What this task involves: Across the entries that follow, tally every line holding the word "computer" and reply with the count alone.

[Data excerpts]
# # #
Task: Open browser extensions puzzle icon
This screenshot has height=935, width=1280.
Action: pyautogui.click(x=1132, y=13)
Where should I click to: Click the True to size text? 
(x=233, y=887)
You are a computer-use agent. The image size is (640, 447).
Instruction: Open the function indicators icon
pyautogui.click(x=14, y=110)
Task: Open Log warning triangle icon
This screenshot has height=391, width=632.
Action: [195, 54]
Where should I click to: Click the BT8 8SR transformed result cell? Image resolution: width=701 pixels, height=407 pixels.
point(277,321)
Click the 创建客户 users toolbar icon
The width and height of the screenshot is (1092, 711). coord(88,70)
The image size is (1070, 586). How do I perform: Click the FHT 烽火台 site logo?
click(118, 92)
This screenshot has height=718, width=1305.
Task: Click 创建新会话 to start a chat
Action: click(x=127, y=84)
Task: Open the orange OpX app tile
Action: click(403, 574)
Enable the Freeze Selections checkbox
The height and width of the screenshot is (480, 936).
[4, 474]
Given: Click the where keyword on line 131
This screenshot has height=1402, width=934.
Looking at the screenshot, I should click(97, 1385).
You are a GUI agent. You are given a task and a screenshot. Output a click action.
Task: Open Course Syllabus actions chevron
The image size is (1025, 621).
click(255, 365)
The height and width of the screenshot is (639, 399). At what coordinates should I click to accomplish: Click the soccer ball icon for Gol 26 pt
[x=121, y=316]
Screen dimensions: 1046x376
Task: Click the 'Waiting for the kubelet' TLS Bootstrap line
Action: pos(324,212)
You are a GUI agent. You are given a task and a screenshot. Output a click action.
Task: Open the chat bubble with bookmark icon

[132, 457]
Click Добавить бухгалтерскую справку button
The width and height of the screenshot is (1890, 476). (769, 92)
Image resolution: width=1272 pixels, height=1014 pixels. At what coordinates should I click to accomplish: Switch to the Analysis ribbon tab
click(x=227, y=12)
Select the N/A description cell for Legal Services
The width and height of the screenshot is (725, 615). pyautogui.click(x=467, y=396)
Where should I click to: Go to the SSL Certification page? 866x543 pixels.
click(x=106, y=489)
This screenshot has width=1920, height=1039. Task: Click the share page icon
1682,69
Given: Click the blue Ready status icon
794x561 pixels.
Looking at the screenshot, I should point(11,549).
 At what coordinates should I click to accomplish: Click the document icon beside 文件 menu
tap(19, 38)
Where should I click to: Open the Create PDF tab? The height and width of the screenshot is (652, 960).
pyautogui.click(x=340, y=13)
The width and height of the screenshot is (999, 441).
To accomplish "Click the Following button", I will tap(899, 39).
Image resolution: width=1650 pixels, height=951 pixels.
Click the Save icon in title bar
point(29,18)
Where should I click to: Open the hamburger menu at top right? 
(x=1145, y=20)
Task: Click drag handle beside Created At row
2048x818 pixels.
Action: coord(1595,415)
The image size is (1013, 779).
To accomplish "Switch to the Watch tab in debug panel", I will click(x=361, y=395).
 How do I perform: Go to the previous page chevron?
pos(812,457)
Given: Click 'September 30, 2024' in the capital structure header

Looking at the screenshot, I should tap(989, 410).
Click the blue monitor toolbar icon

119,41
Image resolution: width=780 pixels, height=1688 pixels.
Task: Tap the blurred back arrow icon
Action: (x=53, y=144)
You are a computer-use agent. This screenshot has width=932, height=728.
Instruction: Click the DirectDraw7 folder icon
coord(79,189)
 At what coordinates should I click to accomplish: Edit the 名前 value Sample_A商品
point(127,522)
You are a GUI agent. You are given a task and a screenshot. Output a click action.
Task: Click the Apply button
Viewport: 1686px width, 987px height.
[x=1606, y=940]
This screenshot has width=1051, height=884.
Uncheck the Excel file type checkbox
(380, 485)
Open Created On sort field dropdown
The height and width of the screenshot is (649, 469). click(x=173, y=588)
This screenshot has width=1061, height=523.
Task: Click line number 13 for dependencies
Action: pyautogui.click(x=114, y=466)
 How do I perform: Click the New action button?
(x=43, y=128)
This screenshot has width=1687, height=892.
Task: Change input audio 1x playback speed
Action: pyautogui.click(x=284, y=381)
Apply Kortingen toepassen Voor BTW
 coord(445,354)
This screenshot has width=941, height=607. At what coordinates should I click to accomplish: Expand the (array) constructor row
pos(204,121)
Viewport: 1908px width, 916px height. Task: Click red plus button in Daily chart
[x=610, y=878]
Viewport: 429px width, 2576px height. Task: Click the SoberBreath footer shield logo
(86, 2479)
# # #
Solution below: 2